RECORDED DATA:
━━━━

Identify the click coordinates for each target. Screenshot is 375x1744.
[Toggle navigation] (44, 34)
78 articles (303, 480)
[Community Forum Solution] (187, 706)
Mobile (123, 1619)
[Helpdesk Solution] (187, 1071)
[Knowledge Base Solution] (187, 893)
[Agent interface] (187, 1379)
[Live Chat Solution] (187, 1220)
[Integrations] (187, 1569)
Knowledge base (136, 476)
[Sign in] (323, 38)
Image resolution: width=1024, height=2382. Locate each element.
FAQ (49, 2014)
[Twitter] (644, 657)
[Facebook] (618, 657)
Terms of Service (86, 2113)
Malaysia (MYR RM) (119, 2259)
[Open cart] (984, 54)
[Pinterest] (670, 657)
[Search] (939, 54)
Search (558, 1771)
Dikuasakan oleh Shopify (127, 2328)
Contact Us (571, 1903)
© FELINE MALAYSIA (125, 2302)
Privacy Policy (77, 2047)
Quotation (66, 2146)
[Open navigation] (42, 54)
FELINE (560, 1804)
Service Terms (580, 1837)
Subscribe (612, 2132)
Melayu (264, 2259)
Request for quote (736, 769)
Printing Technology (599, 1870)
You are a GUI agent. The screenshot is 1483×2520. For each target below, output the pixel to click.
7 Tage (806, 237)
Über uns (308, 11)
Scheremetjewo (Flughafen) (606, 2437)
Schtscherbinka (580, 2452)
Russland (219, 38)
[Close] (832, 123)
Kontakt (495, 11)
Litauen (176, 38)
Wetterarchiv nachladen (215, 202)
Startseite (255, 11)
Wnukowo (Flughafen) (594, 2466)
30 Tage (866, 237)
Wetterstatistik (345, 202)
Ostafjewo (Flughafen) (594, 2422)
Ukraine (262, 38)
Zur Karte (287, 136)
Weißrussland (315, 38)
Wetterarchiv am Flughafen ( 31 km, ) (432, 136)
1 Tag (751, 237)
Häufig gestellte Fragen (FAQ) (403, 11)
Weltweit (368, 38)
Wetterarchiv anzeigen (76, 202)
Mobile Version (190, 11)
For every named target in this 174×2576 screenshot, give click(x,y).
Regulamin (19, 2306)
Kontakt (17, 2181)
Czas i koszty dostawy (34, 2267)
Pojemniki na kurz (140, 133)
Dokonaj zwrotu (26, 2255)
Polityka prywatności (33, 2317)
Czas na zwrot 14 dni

━━━━

YOUR GOAL: When a line of the records includes "navigation", that line belongs in the answer.

WRITTEN SOLUTION:
[Toggle navigation] (44, 34)
[Open navigation] (42, 54)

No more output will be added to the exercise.